Me levanto, cojo mi chaqueta de cuero apoyada en la silla plegable y mi bolso de flecos. Dejo el dinero encima de la mesa y, justo cuando voy a salir, Mercedes me coge de la muñeca. Pronuncia una sola frase:
—Vuelve a tu cuerpo, Ruth.
Durante unos instantes me quedo congelada, como si la gravedad me imposibilitara el movimiento, el vaivén de mis pies que me hace recorrer el espacio temporal. Me frena el aliento y se me hiela la sangre en las venas.
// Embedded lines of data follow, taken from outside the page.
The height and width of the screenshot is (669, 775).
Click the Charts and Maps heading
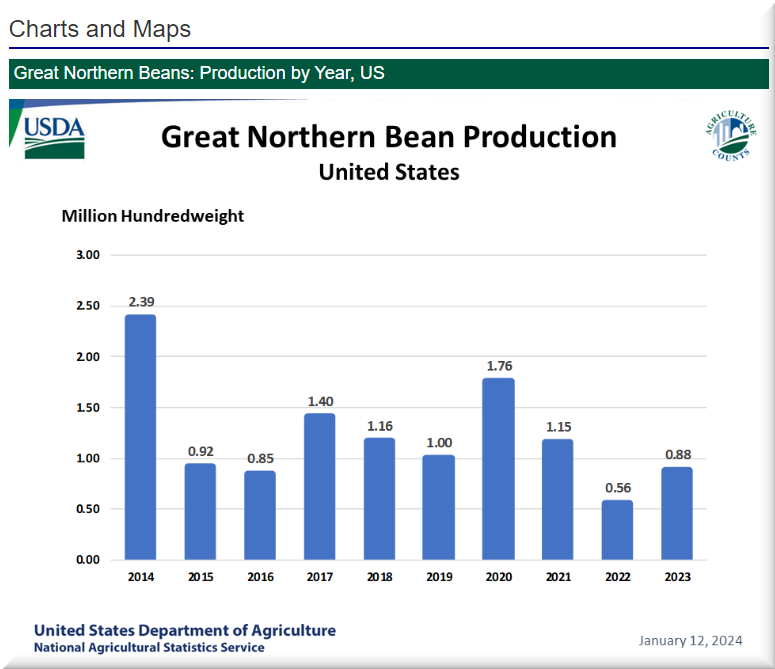(100, 29)
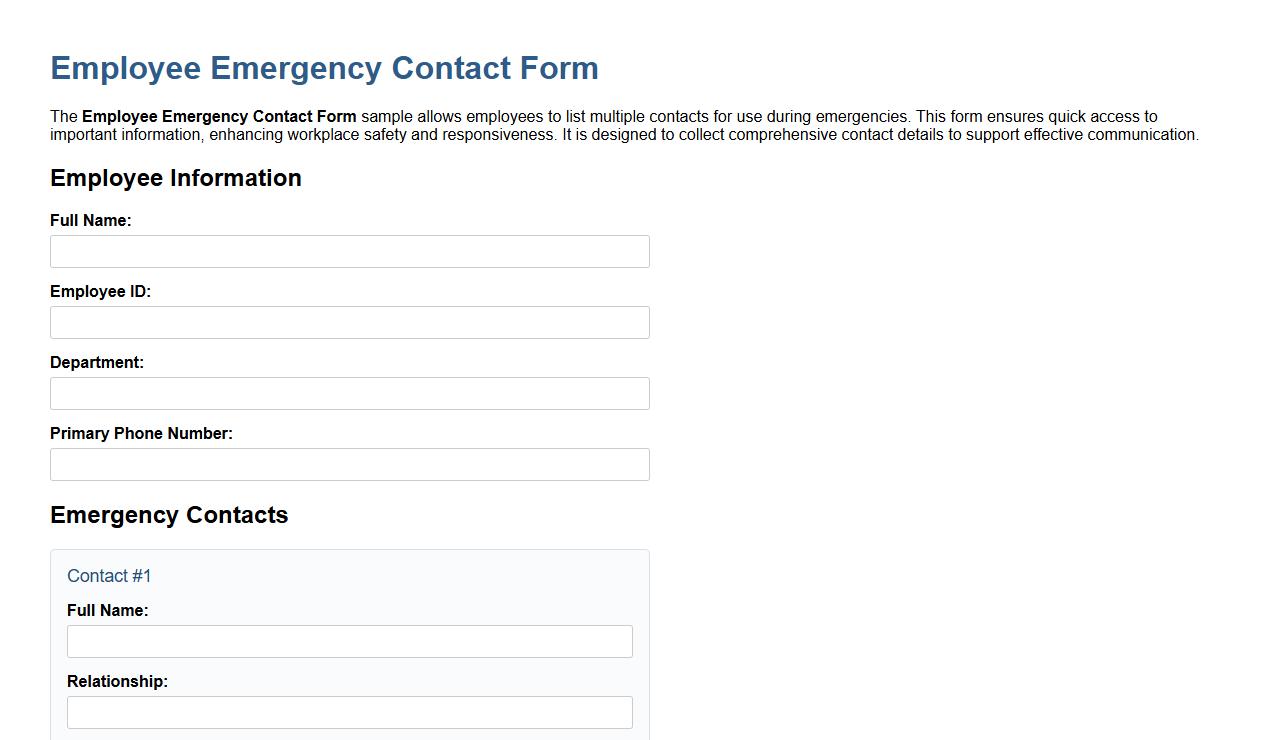
Task: Click the Employee ID label
Action: tap(100, 291)
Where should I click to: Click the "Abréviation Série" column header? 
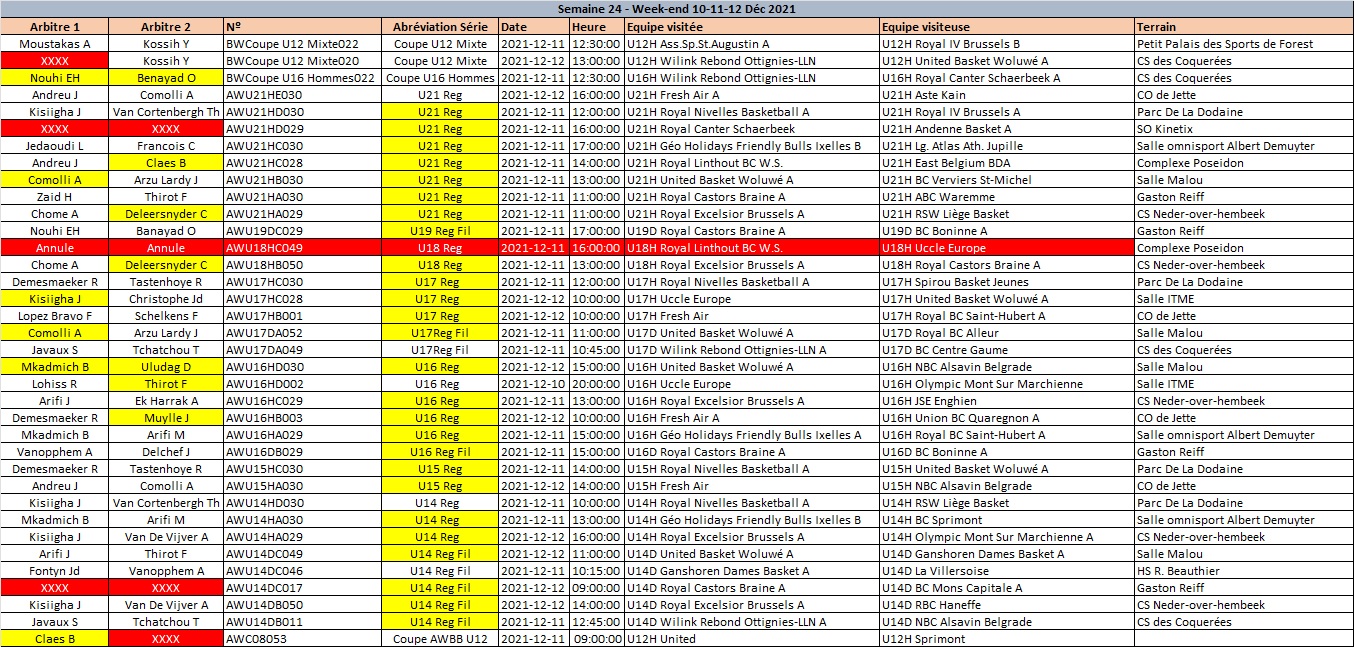click(439, 27)
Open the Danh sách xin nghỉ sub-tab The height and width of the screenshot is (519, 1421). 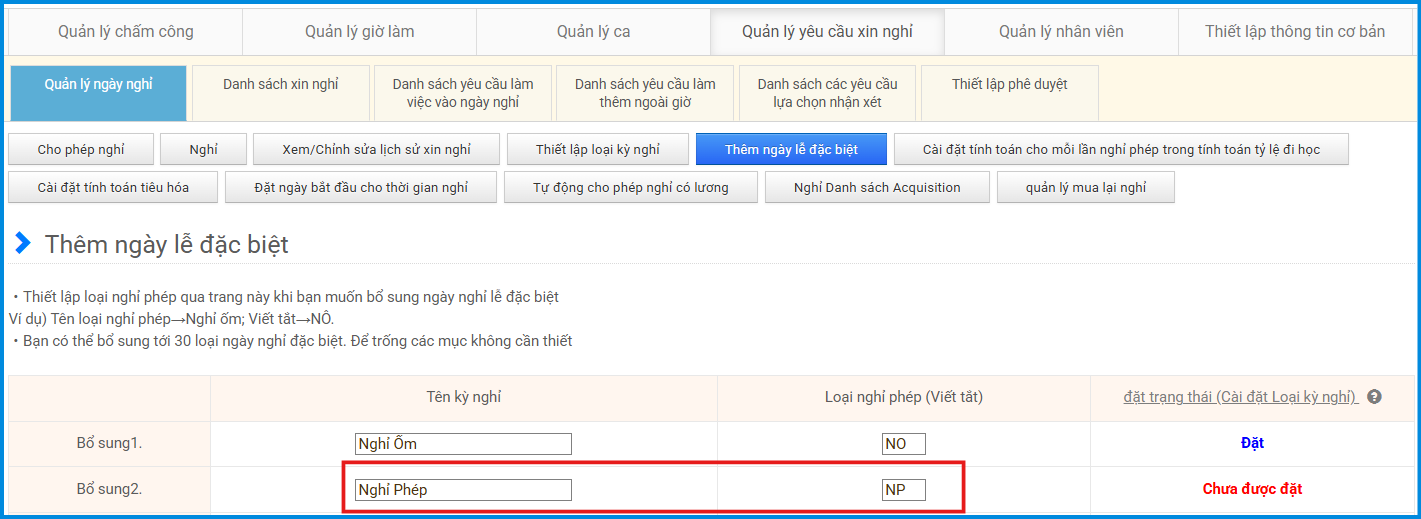pos(280,85)
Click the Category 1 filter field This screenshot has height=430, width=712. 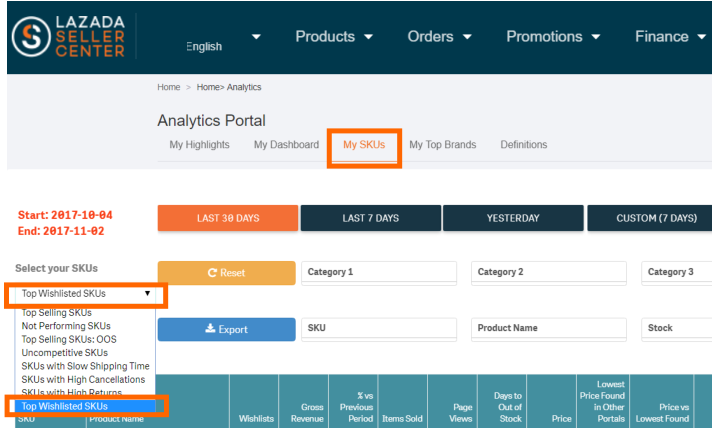pyautogui.click(x=378, y=272)
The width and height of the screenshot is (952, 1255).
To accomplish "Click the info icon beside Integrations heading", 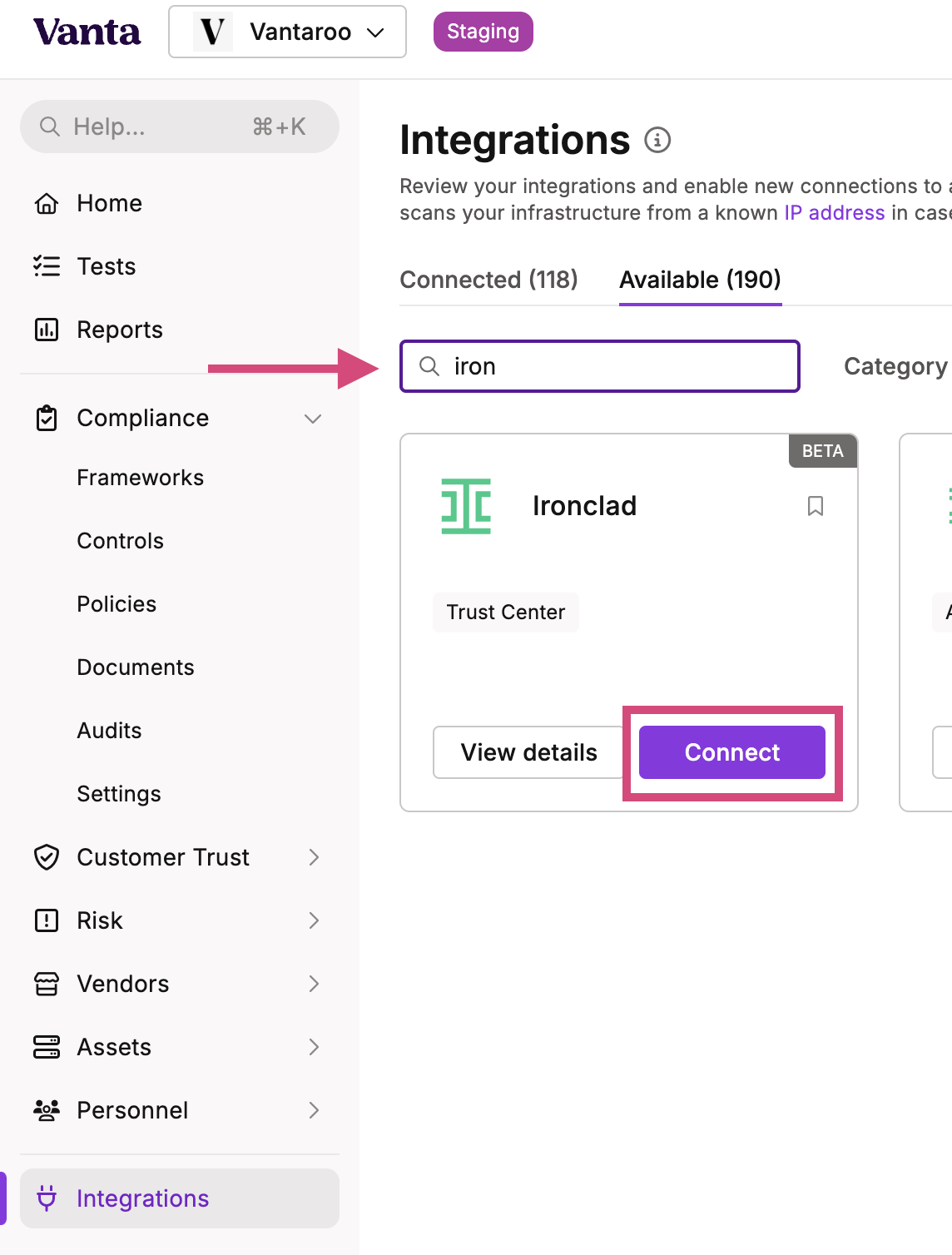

La mano fría de Mercedes me sigue apretando con fuerza, tal vez con demasiada para su edad. Siento sus huesos agarrotados por la artritis, y los brazaletes tintinean por el meneo imprevisto. El palosanto se ha apagado y una muñeca de trapo con ojos satánicos me observa colgada en la pared. Volver a mi cuerpo. A cuál. Los restos de una mujer cuya vida ha explotado por los aires, obsesionada con un desconocido. Que todavía siente en su piel la huella de todos los seres que juraron tenerla y se encontraron con una mentira. Quién eres cuando no eres, dime. Dónde estás cuando no estás.
Siento un alivio en la muñeca y la circulación vuelve a recorrerme la carne putrefacta. Pestañeo en exceso; una de las manías que tengo cuando estoy nerviosa. Por más que intente contenerlo, el puto aleteo de los párpados me arrebata la decencia. Trago la saliva acumulada y vocalizo un adiós desvaído.
—Adiós, Ruth. Cuídate, corazón, por favor.
¿Alguna vez has revivido las cosas una y otra y otra vez hasta perder el sentido? Pues bien, aquí están los sesenta y nueve segundos que me hicieron cumplir la que ahora es mi mayor condena.
Esta es la historia de una mujer —de treinta años, joder— que habitó tres cuerpos y se olvidó de volver al suyo.